The everyday reality of gender imbalance at professor level at third level
New research into gender equality demonstrates how the age, size or location of an Irish higher education institution has very little to do with striking a balance at the top
“Under legislation, universities have a remit to promote equality of opportunity, but it’s not being realised,” says Prof Kathleen Lynch
“We see it improving at all grades and this has been consistent since the late 1990’s. That being said, we expected it to happen sooner because females are better educated than males and have been for some time,” said Prof Pat O’Connor
Pat O’Connor was the first woman to be appointed at full professorial level – of sociology and social policy – in the University of Limerick (UL) in 1997. Almost two decades on, her new book Management and Gender in Higher Education (Manchester University Press, to be published in May 2014) focuses on the number of women working at professor and senior management level in Ireland’s universities.
O’Connor broaches the subject from a particularly good vantage point. At 39 per cent, UL boasts the highest rate of female professors and associate professors in Ireland, according to her research. The national average is around 19 per cent.
This is a comprehensive study, with some of her figures going back to 1976 when the Marriage Bar was removed (it prohibited women working in secondary teaching and the civil service from continuing employment after marriage). It shows that while the gender imbalance in academia is less pronounced, women are under-represented at the highest levels.
“Severe inequality persists at senior academic grades, which is a cause for concern, but we have a very encouraging trajectory of improvement towards gender equality in higher education,” says Muiris O’Connor, head of policy and strategic planning at the Higher Education Authority (HEA). “We see it improving at all grades and this has been consistent since the late 1990s. That being said, we expected it to happen sooner because females are better educated than males and have been for some time. They form higher numbers of our graduates, and their share of academic positions more generally would indicate that they should be getting towards a fairer position at the higher grades.”
An upward trend is what the HEA, which has an obligation to promote equality, foresees continuing in Irish higher education.
But Ireland is similar to many other countries in Europe. “Figures from the EU show that women account for 20 per cent of professors and associates in Europe,” says O’Connor. “The national average is not that different. Still, progress has been slow.

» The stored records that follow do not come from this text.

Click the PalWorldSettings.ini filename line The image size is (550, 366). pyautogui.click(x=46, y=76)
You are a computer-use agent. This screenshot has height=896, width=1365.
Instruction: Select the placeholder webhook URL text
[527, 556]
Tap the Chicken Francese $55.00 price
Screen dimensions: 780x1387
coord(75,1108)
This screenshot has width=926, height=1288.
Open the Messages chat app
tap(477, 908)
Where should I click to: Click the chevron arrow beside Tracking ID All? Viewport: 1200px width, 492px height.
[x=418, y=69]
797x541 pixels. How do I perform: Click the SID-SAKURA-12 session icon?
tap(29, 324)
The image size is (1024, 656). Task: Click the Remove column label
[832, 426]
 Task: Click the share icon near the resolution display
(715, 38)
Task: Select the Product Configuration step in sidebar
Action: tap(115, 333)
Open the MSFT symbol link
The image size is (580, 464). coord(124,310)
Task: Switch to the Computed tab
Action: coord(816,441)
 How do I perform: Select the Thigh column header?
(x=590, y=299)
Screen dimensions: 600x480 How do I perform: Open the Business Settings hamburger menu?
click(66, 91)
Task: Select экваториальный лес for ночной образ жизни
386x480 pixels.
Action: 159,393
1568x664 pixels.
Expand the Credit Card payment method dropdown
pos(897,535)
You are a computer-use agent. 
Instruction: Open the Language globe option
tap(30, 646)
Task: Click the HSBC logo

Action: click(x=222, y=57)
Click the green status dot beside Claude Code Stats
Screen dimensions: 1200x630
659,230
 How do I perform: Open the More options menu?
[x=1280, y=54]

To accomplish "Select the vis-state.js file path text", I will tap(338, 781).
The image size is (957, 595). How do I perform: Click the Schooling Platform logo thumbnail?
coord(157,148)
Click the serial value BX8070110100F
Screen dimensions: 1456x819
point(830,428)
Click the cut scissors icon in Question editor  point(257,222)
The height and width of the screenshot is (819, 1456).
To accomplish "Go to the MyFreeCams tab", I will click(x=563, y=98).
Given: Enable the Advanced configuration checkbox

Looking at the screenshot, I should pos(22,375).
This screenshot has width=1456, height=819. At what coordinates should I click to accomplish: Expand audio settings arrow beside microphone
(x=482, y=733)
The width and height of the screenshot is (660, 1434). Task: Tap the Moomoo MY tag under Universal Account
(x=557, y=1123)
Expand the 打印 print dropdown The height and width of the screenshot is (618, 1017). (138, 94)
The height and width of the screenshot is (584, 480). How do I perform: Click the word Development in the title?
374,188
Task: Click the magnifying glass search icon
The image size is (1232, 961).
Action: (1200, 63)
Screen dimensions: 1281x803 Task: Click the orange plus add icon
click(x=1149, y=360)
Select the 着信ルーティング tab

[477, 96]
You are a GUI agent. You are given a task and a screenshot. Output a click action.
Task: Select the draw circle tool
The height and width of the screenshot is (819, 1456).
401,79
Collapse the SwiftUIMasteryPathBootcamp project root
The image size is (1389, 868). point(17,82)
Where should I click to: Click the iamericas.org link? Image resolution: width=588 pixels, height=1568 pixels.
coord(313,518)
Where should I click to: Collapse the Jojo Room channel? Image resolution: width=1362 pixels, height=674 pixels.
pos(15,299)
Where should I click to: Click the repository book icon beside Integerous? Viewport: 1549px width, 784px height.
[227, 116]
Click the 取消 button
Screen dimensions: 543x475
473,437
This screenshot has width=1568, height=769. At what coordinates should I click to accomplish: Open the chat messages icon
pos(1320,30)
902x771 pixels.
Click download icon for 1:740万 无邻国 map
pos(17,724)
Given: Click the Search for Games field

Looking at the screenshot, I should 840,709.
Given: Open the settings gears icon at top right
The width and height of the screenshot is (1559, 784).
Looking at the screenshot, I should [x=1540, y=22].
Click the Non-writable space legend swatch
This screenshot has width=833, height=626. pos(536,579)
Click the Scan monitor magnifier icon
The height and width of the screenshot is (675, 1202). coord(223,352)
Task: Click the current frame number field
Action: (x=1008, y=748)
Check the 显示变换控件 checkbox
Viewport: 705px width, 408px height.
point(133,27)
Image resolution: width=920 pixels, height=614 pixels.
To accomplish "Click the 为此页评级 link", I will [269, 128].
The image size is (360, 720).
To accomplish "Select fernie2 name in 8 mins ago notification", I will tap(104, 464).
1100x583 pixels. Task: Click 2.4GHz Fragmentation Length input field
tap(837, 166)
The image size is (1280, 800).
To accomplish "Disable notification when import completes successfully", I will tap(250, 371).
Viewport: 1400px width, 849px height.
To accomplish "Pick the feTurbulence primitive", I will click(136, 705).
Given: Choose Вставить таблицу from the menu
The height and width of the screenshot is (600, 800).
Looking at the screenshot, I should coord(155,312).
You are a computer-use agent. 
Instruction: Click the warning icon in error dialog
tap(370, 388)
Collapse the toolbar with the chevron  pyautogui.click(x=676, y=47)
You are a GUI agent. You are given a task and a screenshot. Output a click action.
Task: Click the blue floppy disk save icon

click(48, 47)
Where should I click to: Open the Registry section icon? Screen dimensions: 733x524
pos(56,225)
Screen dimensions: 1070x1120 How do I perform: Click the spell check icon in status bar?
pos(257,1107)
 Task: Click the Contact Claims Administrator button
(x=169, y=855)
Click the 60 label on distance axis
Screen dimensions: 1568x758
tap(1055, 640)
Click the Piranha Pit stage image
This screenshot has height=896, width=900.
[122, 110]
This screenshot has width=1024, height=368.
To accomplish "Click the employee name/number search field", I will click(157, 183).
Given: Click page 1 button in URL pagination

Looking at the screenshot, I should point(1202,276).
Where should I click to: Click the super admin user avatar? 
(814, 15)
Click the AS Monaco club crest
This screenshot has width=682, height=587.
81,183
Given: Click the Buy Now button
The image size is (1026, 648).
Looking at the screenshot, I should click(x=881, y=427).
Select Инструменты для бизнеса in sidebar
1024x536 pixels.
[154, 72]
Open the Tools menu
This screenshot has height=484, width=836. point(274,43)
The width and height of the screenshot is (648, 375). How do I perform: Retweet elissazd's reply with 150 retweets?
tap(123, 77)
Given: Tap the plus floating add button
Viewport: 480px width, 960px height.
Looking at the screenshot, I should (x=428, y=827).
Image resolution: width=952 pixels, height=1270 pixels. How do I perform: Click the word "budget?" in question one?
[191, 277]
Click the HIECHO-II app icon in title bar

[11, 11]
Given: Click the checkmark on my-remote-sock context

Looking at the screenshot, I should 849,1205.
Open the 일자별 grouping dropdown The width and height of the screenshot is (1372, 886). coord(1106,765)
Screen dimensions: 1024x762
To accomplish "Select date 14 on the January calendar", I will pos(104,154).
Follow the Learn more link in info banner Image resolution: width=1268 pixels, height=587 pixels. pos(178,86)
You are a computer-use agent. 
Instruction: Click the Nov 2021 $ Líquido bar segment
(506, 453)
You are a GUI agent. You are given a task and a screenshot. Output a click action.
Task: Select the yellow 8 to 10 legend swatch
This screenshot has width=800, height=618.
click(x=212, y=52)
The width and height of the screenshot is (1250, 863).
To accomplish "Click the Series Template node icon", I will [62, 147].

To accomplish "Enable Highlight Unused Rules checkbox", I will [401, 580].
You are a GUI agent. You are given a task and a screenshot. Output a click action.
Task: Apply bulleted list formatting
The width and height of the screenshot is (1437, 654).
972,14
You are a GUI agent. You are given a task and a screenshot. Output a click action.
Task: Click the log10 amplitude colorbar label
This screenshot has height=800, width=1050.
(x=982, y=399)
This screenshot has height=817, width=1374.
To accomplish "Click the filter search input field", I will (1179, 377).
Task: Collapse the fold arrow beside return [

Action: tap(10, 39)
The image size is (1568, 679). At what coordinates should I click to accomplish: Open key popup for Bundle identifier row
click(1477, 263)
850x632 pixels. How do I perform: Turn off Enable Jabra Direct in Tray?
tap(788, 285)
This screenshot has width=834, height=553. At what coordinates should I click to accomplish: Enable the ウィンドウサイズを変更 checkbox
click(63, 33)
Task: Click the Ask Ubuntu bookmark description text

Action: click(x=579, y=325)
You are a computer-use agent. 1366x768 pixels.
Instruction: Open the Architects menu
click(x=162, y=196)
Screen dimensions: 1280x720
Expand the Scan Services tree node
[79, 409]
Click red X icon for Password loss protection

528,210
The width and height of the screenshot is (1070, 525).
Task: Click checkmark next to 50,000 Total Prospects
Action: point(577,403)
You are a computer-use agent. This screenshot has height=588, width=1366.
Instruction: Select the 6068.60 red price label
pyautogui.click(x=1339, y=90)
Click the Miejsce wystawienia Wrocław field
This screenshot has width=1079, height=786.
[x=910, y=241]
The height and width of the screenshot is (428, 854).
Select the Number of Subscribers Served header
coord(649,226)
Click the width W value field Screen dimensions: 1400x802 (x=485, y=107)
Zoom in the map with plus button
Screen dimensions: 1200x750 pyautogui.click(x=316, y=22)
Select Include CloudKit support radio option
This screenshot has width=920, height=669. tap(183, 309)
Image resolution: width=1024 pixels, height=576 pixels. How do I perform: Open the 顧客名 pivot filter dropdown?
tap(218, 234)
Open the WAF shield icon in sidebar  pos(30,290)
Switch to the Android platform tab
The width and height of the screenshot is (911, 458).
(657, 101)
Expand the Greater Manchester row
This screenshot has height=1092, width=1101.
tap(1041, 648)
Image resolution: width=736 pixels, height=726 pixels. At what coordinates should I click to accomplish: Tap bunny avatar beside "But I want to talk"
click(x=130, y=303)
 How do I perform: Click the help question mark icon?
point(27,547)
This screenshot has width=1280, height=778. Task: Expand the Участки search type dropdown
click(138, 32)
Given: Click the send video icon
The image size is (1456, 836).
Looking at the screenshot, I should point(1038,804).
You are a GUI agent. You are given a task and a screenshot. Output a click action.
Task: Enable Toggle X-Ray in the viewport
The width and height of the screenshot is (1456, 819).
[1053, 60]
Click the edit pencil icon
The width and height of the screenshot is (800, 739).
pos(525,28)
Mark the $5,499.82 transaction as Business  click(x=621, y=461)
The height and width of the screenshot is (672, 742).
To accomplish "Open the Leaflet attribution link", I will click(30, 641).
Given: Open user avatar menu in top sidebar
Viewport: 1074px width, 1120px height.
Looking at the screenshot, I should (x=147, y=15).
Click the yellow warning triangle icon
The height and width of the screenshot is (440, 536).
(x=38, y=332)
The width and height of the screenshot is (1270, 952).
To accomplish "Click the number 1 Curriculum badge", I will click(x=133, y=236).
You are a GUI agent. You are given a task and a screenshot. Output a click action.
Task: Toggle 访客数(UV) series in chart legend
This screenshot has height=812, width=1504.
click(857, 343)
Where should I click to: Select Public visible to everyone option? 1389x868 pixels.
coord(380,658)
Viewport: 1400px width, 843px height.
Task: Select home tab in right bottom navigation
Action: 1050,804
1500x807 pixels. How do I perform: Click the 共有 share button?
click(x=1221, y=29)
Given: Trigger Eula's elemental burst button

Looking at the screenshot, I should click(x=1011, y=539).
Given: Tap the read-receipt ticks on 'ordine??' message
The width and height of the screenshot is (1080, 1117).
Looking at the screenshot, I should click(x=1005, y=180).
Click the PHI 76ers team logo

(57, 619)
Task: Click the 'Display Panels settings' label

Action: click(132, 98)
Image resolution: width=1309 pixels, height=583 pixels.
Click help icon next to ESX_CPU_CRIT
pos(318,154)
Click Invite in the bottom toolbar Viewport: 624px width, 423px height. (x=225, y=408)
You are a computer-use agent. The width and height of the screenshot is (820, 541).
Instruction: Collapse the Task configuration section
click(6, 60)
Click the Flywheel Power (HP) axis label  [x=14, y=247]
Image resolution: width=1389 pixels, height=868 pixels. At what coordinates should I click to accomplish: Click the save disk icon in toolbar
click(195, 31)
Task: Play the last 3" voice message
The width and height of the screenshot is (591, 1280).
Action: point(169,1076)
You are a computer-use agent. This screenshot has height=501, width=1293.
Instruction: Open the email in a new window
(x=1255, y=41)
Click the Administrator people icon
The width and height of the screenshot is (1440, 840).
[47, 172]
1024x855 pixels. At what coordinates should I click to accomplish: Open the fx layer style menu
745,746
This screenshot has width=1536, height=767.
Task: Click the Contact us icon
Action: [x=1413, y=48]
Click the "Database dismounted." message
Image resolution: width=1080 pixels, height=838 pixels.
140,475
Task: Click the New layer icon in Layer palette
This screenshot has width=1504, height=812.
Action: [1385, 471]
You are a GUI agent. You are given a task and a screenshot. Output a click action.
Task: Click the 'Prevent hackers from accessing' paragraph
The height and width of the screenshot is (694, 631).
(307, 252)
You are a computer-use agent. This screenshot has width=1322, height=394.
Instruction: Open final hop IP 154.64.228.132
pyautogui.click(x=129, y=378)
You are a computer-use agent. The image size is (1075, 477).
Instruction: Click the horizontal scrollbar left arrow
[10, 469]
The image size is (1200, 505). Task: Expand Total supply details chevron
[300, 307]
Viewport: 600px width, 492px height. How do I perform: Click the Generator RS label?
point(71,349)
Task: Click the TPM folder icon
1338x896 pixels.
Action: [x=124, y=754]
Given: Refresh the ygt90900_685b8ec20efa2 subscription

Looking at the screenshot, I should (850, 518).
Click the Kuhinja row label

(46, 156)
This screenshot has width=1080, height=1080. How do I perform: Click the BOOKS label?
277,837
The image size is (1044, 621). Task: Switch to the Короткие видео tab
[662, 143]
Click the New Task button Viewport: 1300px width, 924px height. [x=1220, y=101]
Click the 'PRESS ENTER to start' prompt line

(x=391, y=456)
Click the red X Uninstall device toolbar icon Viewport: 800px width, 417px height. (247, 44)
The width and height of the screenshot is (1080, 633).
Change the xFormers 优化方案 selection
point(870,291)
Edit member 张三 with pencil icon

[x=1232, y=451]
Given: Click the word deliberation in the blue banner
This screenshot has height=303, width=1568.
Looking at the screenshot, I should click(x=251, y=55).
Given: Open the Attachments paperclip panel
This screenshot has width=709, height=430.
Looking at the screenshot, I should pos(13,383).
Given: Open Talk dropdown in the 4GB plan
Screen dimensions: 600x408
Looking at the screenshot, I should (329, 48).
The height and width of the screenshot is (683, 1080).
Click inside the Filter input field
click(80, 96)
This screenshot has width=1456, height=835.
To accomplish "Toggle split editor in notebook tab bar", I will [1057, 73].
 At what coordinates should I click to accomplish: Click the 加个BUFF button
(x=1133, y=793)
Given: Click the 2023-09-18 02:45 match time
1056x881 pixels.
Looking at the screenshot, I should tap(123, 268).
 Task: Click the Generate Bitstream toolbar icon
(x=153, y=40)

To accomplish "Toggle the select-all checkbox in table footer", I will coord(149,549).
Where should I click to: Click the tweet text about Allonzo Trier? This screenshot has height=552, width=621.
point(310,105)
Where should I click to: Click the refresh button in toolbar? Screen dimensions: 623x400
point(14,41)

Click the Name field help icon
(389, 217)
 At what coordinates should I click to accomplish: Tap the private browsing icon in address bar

At UL, however, the proportion at professor level has changed dramatically over a 15-year period.”
UL’s growth rate might be impressive, but the national average is still left wanting. There are a number of potential reasons for this.
“One issue that is often overlooked is that senior (including professorial) posts are increasingly defined in a way that assumes people at that level have a care-free life,” says Kathleen Lynch, a professor of equality studies at UCD and author of New Managerialism in Education: Commercialisation, Carelessness and Gender (2012).
“There is a widespread expectation in academia that you can work 24/7 at your university job. But women are society’s default care workers so 24/7 working is not a realistic option, even if they meet the eligibility criteria for a professorship.